- Nordstrom shares are trading nearly $20 a share lower than a $50 a share buyout offer it rejected as too low two years ago.
- The slide doesn't mean the company won't be able to recover.
- Part of the pressure on its shares is Nordstorm is making the investments it needs to survive, and being punished as a result.
Two years ago, Nordstrom was offered a buyout offer at $50 a share. It's shares are now trading 38% lower than that, but there's still hope for the retailer.
Nordstrom's stock is down roughly 35% year-to-date, swept up in the general malaise investors have shown the retail sector. Nordstrom's challenges are not unique to the industry. Its competitors, Macy's, J.C. Penney, are Kohl's are facing their own hurdles as they grapple with too many stores and shoppers choosing to buy online or from brands directly.
But Nordstrom — with its affordable luxury price-point and high-touch customer service — has long been viewed as the darling of the sector. That perception was part of the argument that family members, who own 31.2% of the company, used in their quest to take the company private two years ago. The goal at the time was to avoid the pressure of the public market and make needed tougher decisions, like store closures, that are harder when at the mercy of quarterly reports and public investors.
That deal never came to fruition, however. A special committee advising the company's board rejected the family's offer of $50 a share as too low, and the two ultimately called off talks.
Now, with Nordstrom's shares depressed along with the rest of industry, it seems its fears of the impact of being a public company have come to fruition.
Some of Nordstrom's pain is self-inflicted. Executives acknowledged in May its fourth-quarter earnings were hurt by a poor roll-out of its "Nordy Club" loyalty program.
Pressure is also being put on Nordstrom by the the pall currently cast across the department store sector. And the retailer is being punished by investors for making the investments it needs to survive, like e-commerce and new stores.
Nordstrom reportedly spent north of $500 million on its New York flagship, set to open in October. The retailer has said it expects that flagship, along with the Nordstrom Local neighborhood service hubs expected to open this fall, will "contribute a meaningful sales lift for this market."
It's off-price retail concept, Nordstrom Rack, is a roughly $5 billion business that has recently slowed, but it benefits from the same bargain shopping trends that have sent shares of TJ Maxx parent, TJX, up nearly 25% year-to-date.
Meantime, Nordstrom continues to be well-positioned in its real estate. As retailers progressively view expansive store bases as a burden rather than a strength, Nordstrom touts a relatively small footprint in largely urban areas — roughly 120 full-line stores compared with Macy's roughly 600 stores.
The retailer also continues to have strong relations with brands, as other department stores — which can't promise preserving the high-end shopping experience they were once known for — struggle to obtain today's best merchandise.

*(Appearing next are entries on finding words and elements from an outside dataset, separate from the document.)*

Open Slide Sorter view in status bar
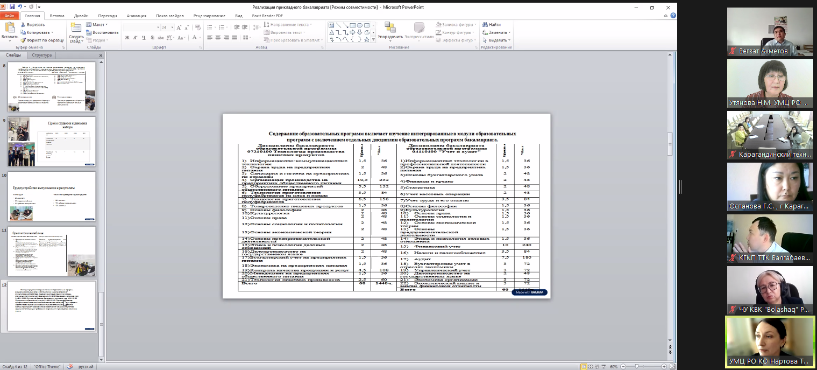Screen dimensions: 817x370 [x=592, y=366]
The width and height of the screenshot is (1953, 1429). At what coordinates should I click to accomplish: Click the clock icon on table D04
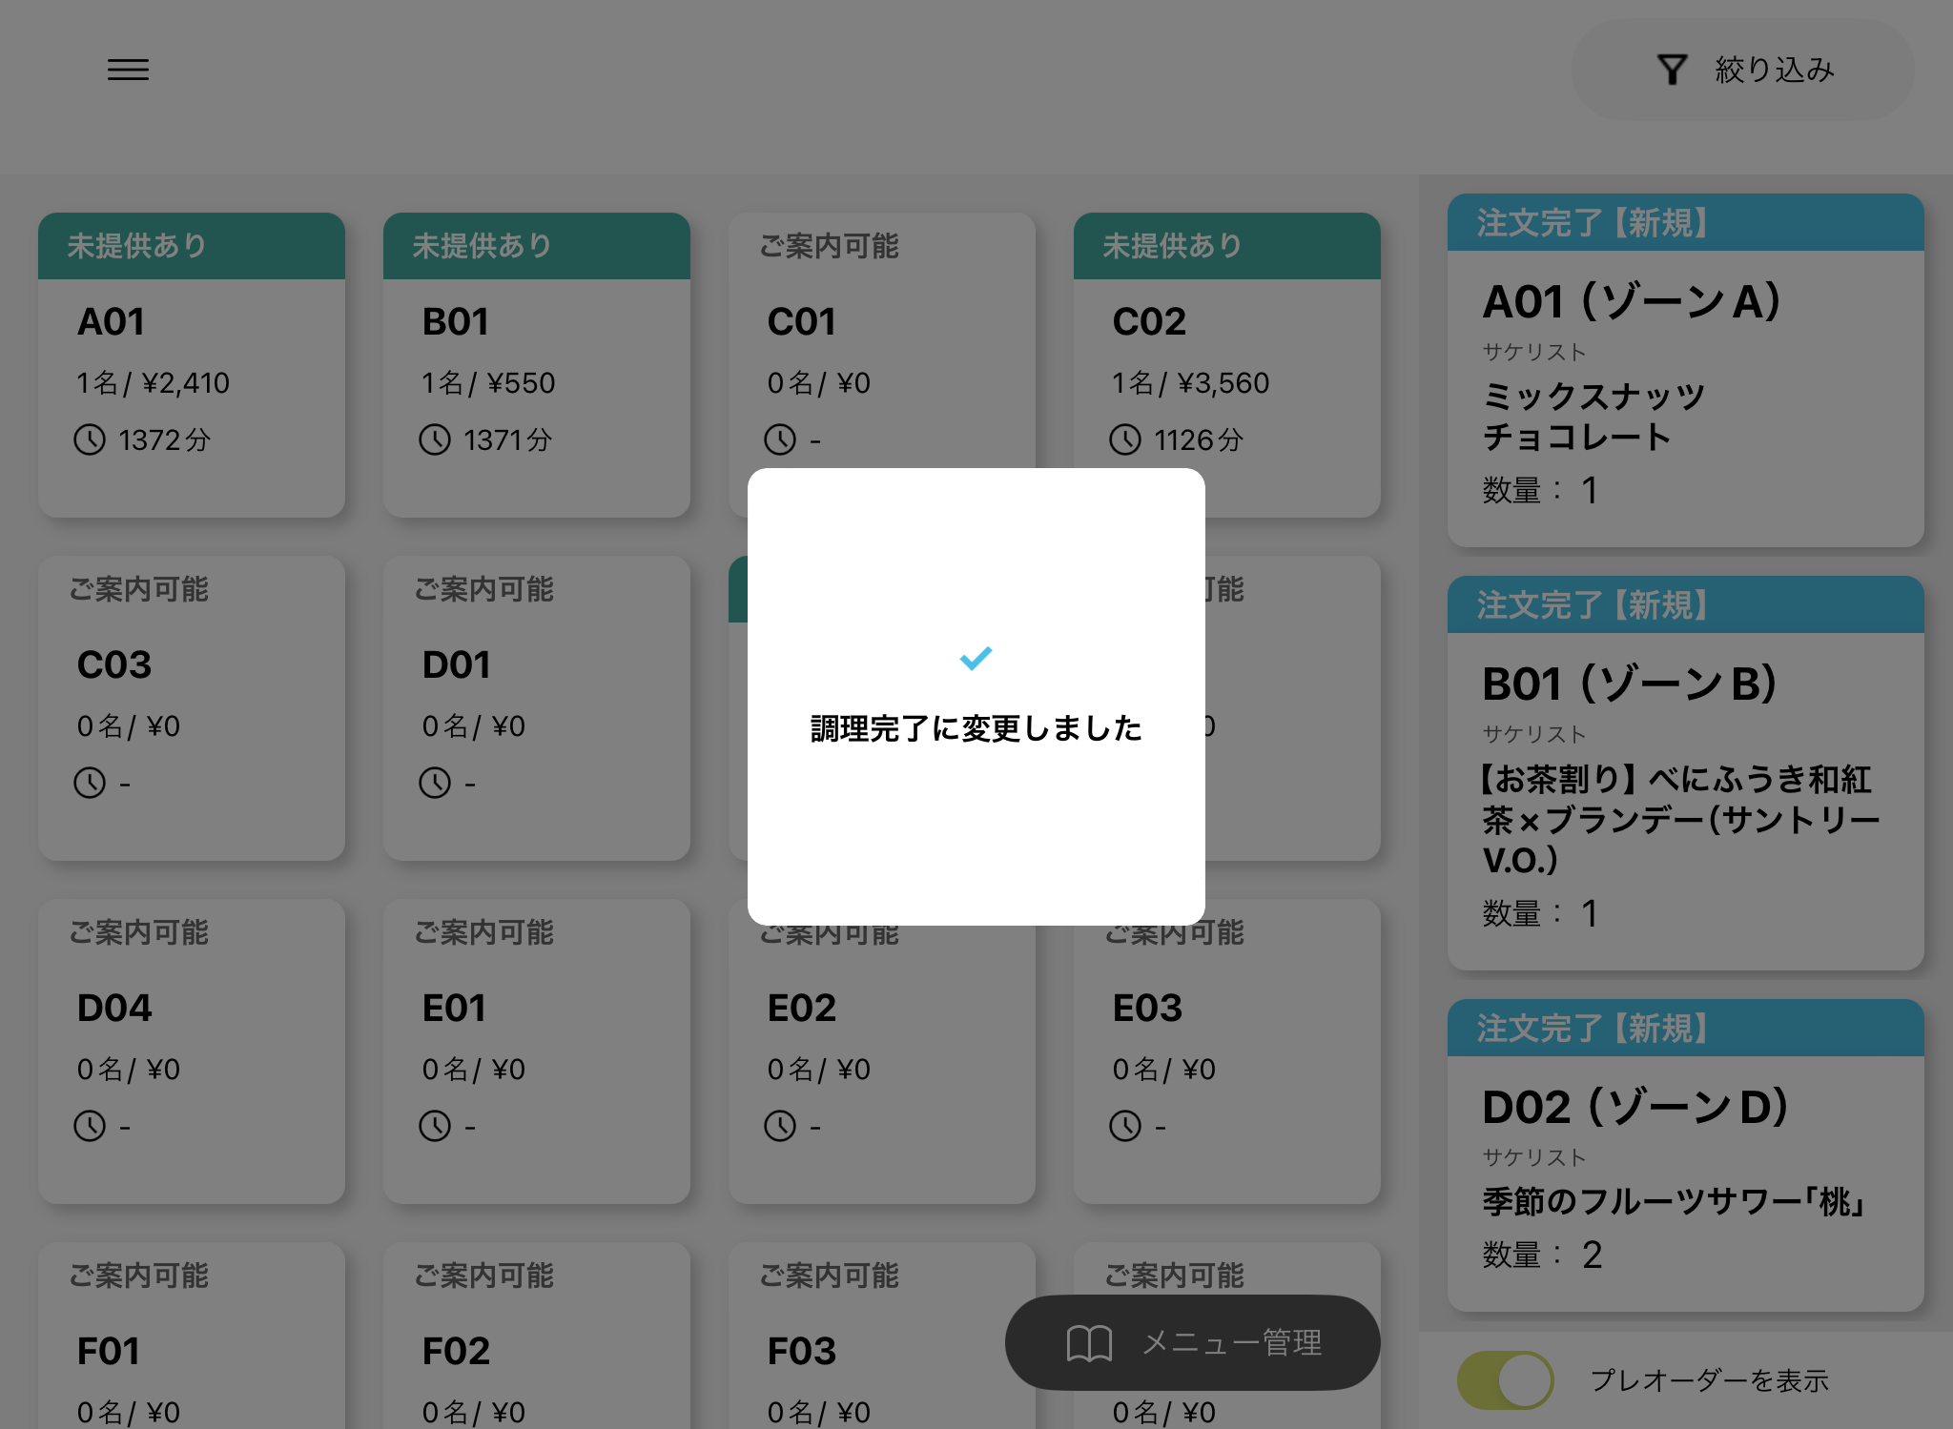[90, 1126]
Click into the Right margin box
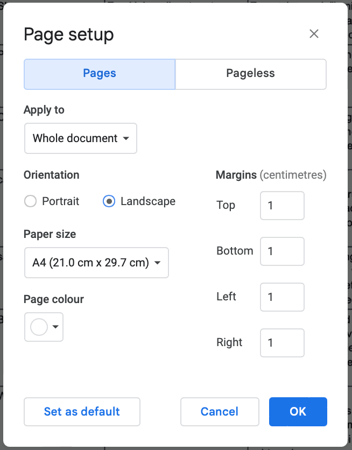Screen dimensions: 352x450 [x=282, y=343]
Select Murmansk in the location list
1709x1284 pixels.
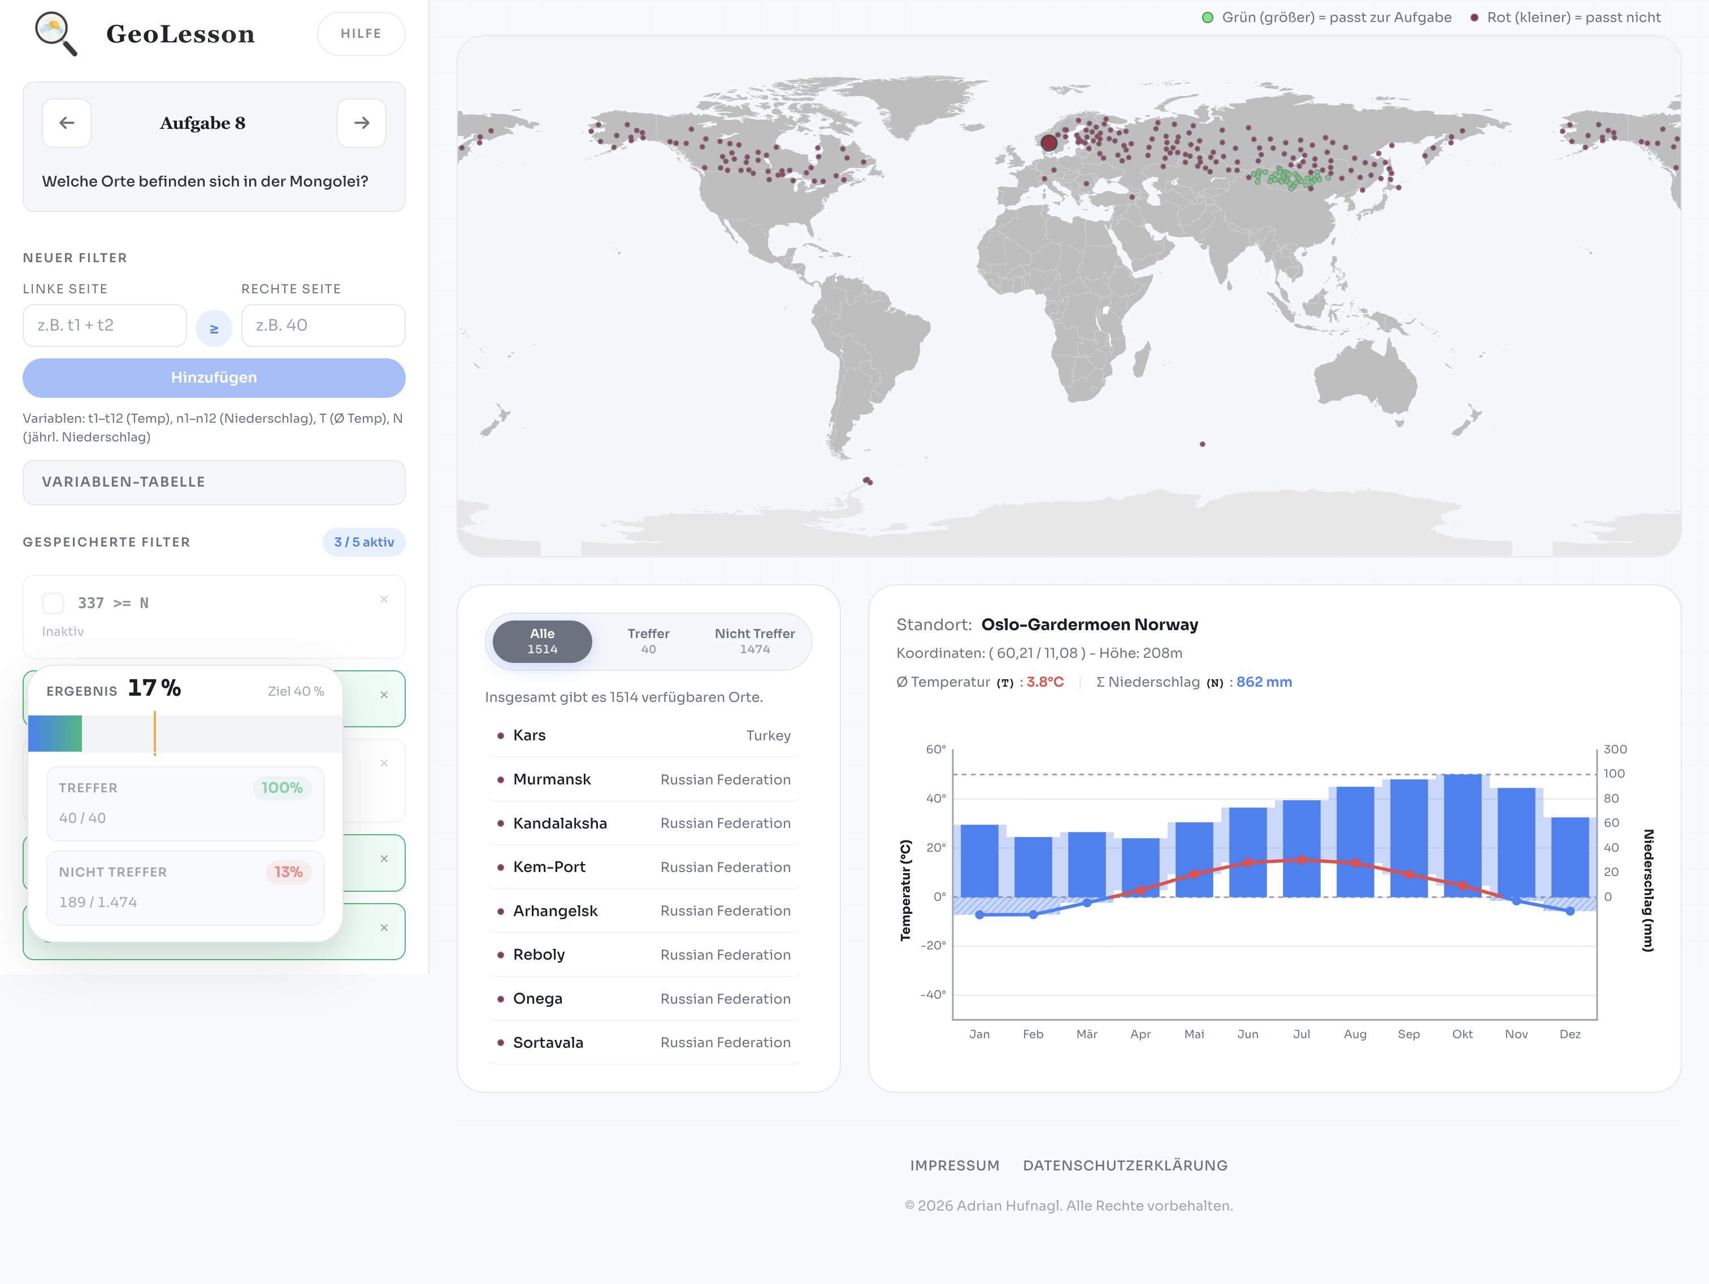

And Nordstrom's competitors' pain may be its gain.
Hudson's Bay Co. has announced it is exploring options for its Lord & Taylor store and people familiar with the matter tell CNBC it could include further store closures. Richard Baker, the executive chairman of the Saks parent, is trying take the company private in a deal that could pave the way for it run its business more in line with Baker's real estate background, rather than as a retail company.
Meantime, private-equity-backed Neiman Marcus has been struggling with onerous debt load that can limit its ability to invest for the future.